Bank Indonesia Pastikan Insentif Likuiditas Tetap Fokus ke Sektor Prioritas
Bukittinggi, Sumatra Barat (ANTARA) – Bank Indonesia (BI) menegaskan bahwa kebijakan insentif likuiditas makroprudensial (KLM) yang akan berlaku mulai 1 Desember 2025, tetap berfokus pada sektor-sektor yang memberikan kontribusi besar bagi perekonomian nasional dan memiliki rasio kredit macet (NPL) yang rendah.
Direktur Departemen Kebijakan Makroprudensial BI, Irman Robinson, menyatakan bahwa sektor prioritas tersebut meliputi pertanian, industri dan hilirisasi, jasa termasuk ekonomi kreatif, konstruksi, properti dan perumahan, serta UMKM, koperasi, inklusi, dan keberlanjutan.
"Semua sektor ini punya efek pengganda yang kuat bagi ekonomi.
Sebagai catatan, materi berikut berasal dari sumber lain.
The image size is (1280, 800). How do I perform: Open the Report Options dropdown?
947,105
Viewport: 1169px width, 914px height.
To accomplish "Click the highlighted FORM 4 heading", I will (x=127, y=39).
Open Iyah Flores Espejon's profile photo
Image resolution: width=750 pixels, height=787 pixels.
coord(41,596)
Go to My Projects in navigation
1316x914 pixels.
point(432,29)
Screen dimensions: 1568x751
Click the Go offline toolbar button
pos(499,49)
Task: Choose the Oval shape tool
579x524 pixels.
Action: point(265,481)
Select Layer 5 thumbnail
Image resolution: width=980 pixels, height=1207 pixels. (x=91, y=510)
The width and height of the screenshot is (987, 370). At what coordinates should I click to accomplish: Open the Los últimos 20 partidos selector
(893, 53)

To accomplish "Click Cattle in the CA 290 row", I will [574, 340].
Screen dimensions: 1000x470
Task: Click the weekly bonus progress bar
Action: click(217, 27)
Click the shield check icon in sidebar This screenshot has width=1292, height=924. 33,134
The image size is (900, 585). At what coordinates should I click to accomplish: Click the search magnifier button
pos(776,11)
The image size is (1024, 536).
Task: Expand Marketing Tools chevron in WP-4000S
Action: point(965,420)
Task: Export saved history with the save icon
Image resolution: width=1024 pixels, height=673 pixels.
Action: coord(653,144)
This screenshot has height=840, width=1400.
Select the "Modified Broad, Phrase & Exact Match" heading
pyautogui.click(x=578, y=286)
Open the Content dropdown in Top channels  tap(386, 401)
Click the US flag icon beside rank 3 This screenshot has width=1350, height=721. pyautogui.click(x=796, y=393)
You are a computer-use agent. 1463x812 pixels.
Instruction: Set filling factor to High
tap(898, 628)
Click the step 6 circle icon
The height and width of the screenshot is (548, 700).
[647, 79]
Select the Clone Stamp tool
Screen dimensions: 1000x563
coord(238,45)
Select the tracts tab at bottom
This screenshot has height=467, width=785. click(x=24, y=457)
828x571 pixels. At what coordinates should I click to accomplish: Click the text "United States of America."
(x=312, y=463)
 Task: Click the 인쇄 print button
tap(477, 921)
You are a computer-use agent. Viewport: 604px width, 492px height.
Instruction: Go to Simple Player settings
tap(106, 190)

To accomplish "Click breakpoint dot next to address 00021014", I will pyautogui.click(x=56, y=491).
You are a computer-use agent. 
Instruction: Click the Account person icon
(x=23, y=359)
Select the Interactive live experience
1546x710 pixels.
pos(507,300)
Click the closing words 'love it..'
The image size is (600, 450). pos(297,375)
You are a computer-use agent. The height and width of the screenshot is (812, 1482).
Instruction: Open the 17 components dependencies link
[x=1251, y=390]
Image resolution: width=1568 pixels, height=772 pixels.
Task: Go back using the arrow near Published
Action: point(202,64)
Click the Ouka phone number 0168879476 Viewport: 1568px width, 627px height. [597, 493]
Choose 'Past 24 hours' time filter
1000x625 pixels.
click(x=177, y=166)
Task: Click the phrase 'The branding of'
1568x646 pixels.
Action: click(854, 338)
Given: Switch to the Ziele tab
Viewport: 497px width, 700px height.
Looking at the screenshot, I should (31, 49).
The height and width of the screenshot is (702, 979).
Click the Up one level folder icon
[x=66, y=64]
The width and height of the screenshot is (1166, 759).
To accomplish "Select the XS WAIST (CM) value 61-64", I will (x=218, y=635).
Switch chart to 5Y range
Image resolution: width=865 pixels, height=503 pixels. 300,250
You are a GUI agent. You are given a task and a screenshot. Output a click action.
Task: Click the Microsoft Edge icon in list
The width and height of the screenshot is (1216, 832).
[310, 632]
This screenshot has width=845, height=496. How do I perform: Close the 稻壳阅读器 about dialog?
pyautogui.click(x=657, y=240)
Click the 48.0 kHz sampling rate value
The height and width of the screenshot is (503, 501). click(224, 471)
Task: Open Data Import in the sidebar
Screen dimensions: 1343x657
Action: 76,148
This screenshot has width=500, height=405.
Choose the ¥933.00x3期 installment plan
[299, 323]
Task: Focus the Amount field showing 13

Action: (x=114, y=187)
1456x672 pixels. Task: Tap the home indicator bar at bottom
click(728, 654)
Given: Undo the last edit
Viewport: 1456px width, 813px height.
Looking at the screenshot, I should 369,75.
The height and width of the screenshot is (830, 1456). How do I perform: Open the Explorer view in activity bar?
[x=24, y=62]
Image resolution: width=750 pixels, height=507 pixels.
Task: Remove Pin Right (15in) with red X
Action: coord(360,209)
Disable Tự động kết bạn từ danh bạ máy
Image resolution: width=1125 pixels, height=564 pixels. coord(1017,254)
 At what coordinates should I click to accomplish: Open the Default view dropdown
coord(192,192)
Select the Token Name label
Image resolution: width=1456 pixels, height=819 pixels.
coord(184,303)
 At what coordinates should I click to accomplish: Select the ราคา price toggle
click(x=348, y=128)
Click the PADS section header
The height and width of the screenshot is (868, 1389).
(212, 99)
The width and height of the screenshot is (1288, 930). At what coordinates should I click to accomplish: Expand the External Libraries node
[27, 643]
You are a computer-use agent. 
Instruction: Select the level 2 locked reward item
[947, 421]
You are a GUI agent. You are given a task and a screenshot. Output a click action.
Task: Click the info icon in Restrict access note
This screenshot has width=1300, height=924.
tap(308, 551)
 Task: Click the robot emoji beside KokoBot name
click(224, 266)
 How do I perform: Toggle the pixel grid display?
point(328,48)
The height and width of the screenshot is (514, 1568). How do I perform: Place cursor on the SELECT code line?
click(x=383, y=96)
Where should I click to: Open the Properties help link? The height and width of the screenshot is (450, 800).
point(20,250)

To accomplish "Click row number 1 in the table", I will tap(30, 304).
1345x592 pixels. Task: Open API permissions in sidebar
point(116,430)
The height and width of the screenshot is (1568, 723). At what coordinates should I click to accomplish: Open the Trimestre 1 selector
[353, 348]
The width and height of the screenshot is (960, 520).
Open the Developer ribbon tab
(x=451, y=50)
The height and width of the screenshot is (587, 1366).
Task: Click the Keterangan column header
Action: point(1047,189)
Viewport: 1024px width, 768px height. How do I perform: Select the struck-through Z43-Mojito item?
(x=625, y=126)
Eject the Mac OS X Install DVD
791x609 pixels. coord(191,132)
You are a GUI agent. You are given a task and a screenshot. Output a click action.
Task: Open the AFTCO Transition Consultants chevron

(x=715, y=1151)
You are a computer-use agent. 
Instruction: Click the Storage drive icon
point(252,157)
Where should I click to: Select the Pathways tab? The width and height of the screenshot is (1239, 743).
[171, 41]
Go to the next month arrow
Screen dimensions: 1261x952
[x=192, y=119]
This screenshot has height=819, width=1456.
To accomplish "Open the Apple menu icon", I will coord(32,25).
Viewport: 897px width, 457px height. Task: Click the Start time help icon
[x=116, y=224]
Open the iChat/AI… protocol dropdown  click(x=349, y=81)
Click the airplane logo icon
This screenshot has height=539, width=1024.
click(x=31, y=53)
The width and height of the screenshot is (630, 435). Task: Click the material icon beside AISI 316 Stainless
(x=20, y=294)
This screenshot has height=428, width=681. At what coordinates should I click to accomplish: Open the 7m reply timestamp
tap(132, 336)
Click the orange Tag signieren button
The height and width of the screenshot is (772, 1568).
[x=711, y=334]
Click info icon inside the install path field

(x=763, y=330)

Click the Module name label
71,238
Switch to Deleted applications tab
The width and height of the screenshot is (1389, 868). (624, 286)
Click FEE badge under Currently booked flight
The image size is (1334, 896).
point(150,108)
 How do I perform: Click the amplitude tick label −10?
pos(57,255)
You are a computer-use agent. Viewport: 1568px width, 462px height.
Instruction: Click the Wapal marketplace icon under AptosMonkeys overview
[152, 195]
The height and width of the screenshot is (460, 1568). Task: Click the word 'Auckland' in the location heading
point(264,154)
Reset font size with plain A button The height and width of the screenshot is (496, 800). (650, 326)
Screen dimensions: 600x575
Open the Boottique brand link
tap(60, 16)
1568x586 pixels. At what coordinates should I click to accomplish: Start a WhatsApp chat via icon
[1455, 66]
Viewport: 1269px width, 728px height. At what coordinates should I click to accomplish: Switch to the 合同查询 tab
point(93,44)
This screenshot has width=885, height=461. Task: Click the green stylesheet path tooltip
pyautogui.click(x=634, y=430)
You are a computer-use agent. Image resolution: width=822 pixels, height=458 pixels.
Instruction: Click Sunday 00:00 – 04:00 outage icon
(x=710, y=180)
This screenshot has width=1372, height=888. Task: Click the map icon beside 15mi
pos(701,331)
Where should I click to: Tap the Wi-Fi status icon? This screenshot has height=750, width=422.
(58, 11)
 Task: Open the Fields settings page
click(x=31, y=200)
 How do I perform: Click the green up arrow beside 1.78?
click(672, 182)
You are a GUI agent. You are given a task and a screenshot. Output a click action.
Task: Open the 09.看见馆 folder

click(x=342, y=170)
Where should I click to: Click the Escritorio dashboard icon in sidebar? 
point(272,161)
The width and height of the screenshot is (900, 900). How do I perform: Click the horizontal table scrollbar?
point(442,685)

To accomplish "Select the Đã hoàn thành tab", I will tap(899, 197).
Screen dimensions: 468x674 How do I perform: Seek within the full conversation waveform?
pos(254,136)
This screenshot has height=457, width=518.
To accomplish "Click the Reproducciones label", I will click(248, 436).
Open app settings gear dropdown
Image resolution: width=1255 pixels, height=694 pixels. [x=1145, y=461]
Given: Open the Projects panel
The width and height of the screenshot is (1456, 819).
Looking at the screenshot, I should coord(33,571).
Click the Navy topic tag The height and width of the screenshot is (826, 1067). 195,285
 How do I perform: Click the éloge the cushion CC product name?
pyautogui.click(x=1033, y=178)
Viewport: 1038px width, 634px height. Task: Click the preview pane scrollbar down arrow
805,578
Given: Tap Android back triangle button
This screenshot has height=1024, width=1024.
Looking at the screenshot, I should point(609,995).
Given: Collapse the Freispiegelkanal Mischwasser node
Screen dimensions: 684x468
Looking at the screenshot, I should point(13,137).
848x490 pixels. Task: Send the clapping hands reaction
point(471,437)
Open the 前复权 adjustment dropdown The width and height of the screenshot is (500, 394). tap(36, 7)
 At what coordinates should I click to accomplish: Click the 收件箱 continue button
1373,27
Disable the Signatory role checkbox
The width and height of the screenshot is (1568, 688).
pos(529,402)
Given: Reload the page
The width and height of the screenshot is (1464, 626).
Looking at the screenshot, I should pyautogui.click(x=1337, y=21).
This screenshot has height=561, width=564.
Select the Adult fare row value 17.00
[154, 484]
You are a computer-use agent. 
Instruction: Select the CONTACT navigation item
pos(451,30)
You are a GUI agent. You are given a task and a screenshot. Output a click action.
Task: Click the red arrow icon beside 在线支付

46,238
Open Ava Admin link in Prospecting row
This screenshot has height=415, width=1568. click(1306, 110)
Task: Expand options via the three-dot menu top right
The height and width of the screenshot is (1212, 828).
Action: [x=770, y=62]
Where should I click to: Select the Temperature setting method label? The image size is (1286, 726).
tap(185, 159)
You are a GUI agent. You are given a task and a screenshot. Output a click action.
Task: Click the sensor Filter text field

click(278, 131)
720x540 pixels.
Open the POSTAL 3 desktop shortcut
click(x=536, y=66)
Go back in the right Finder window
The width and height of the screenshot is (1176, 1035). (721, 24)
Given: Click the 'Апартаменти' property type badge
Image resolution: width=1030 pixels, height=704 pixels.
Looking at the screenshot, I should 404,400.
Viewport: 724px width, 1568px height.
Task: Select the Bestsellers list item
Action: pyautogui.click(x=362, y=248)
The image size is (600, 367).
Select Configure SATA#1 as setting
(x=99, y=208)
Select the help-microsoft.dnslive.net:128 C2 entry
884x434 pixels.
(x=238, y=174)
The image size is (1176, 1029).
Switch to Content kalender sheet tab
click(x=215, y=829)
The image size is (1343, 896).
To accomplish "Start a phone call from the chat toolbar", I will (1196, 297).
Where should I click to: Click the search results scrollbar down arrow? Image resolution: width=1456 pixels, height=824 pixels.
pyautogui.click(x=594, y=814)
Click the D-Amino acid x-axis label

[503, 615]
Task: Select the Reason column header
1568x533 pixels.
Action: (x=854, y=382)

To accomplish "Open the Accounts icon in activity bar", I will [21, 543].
Ketika pertumbuhan kredit di sektor-sektor ini naik, dampak limpahannya akan jauh lebih besar," jelas Irman dalam acara pertemuan media di Bukittinggi, Jumat.
Ia menambahkan bahwa sektor-sektor prioritas ini selaras dengan agenda Pemerintah, Asta Cita, yang menekankan pada pertumbuhan ekonomi berkelanjutan.
Kebijakan KLM ini berfungsi sebagai insentif yang diberikan bank sentral melalui pengurangan giro wajib minimum (GWM) bank di BI.
Berbeda dengan pendekatan sebelumnya, KLM yang baru ini berbasis kinerja dan berorientasi ke depan.
Dalam kerangka baru ini, pengurangan GWM diberikan berdasarkan komitmen penyaluran kredit dari bank, bukan hanya pada realisasi kredit yang sudah dicairkan. Total insentif yang tersedia bisa mencapai 5 persen dari dana pihak ketiga (DPK).
"Dalam pelaksanaannya, BI akan mengevaluasi komitmen pertumbuhan kredit dari bank dan memantau realisasinya secara berkala. Kami juga akan berkoordinasi dengan Otoritas Jasa Keuangan (OJK) untuk menilai kesehatan keuangan masing-masing bank," papar Irman.
Dia menekankan bahwa pemberian insentif ini tidak boleh mengabaikan prinsip kehati-hatian dalam penyaluran kredit.
"Bank harus tetap menjalankan praktik penyaluran kredit yang prudent. Insentif jangan sampai mendorong mereka untuk ekspansi kredit di sektor yang NPL-nya sudah tinggi," tegasnya.
Apabila sebuah bank tidak memenuhi target pertumbuhan kredit yang telah dijanjikan, jumlah insentifnya akan disesuaikan pada periode berikutnya.
"Misalnya, kalau bank berkomitmen pertumbuhan kredit 7 persen tapi realisasinya cuma 5 persen, maka insentif untuk kuartal depannya akan direvisi," ujar Irman.
Selain insentif melalui saluran kredit, BI juga akan memberikan insentif kepada bank yang cepat menyesuaikan suku bunga kredit barunya sejalan dengan pelonggaran moneter. Insentif ini dapat mencapai 0,5 persen dari DPK.
Bank dengan elastisitas suku bunga kredit baru di bawah 0,3 tidak akan dapat insentif ini, sementara yang elastisitasnya antara 0,3 hingga di atas 0,6 akan berhak mendapatkan insentif yang lebih tinggi.
"Mengingat penurunan suku bunga kredit bank masih terbatas, kami ingin mempercepat prosesnya. Bank yang menyesuaikan suku bunga kreditnya lebih cepat sesuai arahan BI akan dapat apresiasi lebih lewat insentif yang lebih besar," tutup Irman.